Directions:
Please give again, word for word, each line that falls between the line with "Task: Choose Convert Toon To Polygons" and the end of the data, inclusive.

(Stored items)

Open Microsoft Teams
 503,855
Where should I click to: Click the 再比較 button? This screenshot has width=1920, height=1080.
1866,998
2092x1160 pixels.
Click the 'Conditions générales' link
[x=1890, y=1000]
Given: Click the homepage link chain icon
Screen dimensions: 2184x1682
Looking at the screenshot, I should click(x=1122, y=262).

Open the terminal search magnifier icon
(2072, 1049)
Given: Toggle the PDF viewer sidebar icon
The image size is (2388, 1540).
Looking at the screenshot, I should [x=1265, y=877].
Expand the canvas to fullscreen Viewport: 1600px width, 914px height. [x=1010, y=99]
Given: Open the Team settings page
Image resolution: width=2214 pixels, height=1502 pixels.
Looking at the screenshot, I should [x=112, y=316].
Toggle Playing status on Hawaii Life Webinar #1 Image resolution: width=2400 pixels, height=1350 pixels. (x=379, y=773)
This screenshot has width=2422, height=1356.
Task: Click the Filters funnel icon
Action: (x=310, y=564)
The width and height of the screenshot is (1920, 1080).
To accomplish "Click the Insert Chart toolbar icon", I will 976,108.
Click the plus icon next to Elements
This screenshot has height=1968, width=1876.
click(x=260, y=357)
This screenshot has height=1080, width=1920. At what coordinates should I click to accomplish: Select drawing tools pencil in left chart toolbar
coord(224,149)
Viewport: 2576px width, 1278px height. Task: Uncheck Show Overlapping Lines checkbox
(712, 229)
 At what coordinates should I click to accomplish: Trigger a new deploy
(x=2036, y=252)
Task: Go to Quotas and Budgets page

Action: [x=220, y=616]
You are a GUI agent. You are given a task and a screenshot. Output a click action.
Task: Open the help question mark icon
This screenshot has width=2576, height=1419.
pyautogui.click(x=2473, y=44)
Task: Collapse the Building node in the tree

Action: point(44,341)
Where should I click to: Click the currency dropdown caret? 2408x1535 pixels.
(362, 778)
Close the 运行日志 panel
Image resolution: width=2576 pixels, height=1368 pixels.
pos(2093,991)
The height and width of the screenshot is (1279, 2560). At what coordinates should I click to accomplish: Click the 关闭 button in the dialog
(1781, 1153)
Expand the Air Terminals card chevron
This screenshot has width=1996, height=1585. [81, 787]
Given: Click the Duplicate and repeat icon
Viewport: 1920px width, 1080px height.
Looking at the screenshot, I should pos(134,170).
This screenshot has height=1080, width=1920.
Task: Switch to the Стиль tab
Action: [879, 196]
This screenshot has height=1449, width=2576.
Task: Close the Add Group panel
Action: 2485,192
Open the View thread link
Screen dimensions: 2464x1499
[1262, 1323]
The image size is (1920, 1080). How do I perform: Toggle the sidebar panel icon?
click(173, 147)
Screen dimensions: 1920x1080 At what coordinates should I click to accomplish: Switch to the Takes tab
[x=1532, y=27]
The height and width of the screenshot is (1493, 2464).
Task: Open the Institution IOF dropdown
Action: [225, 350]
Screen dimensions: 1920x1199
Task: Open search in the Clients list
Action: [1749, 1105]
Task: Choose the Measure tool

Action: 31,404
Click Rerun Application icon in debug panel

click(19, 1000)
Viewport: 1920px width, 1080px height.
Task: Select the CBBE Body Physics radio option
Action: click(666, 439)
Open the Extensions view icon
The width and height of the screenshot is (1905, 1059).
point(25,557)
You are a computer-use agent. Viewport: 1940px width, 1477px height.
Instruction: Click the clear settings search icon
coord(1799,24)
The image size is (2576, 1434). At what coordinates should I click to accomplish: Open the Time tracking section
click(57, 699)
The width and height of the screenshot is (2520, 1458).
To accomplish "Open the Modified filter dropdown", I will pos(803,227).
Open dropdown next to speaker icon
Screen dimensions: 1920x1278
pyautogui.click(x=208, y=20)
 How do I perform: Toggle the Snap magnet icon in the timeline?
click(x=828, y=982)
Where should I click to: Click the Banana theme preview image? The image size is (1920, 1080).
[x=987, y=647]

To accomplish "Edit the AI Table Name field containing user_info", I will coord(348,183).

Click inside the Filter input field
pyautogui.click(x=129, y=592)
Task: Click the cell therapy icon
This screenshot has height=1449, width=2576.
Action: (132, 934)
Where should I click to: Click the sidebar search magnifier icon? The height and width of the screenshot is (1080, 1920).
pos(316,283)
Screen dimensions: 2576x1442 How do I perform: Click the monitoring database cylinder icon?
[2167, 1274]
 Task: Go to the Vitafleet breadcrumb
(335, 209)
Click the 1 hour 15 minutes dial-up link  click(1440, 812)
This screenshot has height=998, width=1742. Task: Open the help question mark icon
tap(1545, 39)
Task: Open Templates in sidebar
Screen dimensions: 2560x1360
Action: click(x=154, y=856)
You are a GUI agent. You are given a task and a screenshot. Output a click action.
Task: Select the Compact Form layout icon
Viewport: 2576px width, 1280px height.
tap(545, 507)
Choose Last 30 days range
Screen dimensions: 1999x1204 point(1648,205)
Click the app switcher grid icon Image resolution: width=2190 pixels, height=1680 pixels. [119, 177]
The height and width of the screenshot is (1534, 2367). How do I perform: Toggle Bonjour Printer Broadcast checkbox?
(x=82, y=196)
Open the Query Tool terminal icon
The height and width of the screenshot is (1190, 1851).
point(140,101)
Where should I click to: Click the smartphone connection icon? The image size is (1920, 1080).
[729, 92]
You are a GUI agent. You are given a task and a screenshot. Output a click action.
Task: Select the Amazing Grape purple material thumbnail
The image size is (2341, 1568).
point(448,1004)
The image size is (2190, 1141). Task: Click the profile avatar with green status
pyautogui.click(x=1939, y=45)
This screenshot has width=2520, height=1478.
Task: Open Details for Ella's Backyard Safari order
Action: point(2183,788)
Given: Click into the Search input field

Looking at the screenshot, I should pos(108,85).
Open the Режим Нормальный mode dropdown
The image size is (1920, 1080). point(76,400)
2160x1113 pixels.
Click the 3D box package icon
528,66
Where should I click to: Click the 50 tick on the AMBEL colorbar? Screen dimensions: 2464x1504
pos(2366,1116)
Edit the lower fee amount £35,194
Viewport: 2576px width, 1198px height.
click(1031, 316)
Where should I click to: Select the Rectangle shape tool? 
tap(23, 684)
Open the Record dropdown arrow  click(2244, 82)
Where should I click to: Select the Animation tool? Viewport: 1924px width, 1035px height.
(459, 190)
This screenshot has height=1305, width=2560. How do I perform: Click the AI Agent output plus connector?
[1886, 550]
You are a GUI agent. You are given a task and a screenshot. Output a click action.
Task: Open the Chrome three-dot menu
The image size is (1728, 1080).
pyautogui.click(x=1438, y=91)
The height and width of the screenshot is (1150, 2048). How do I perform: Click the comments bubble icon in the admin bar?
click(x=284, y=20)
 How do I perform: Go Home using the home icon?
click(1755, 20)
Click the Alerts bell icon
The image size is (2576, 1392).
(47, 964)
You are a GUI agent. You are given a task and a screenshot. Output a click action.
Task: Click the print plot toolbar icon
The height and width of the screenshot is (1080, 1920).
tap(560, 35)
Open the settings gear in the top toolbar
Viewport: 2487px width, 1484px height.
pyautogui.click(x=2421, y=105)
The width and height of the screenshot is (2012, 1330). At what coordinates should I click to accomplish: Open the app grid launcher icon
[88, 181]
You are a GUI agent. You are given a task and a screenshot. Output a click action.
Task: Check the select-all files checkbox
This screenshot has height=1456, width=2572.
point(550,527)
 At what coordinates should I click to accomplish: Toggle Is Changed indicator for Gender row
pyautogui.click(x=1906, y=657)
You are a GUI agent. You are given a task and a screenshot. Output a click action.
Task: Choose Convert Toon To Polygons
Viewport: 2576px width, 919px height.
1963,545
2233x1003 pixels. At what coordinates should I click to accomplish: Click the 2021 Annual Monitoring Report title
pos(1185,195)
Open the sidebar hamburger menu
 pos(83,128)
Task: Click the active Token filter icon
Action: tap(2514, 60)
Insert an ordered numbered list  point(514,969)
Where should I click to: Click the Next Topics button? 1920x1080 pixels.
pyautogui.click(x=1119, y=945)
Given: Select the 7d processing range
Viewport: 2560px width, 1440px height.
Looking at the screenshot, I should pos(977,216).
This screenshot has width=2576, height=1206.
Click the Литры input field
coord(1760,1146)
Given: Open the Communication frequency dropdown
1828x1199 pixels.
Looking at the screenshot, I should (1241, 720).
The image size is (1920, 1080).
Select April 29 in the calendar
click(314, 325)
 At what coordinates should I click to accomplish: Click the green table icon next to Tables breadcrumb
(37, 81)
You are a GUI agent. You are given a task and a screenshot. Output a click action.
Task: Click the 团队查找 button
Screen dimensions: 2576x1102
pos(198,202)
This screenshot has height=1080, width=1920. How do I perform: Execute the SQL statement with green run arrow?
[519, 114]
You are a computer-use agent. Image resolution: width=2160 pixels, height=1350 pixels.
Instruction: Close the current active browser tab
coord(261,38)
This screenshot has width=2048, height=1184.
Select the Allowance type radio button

Solution to this problem:
Task: Choose Convert Toon To Polygons
Viewport: 2576px width, 919px height.
1963,545
2233x1003 pixels. At what coordinates should I click to accomplish: Click the 2021 Annual Monitoring Report title
pos(1185,195)
Open the sidebar hamburger menu
 pos(83,128)
Task: Click the active Token filter icon
Action: tap(2514, 60)
Insert an ordered numbered list  point(514,969)
Where should I click to: Click the Next Topics button? 1920x1080 pixels.
pyautogui.click(x=1119, y=945)
Given: Select the 7d processing range
Viewport: 2560px width, 1440px height.
Looking at the screenshot, I should pos(977,216).
This screenshot has width=2576, height=1206.
Click the Литры input field
coord(1760,1146)
Given: Open the Communication frequency dropdown
1828x1199 pixels.
Looking at the screenshot, I should (1241, 720).
The image size is (1920, 1080).
Select April 29 in the calendar
click(314, 325)
 At what coordinates should I click to accomplish: Click the green table icon next to Tables breadcrumb
(37, 81)
You are a GUI agent. You are given a task and a screenshot. Output a click action.
Task: Click the 团队查找 button
Screen dimensions: 2576x1102
pos(198,202)
This screenshot has height=1080, width=1920. How do I perform: Execute the SQL statement with green run arrow?
[519, 114]
You are a computer-use agent. Image resolution: width=2160 pixels, height=1350 pixels.
Instruction: Close the current active browser tab
coord(261,38)
This screenshot has width=2048, height=1184.
Select the Allowance type radio button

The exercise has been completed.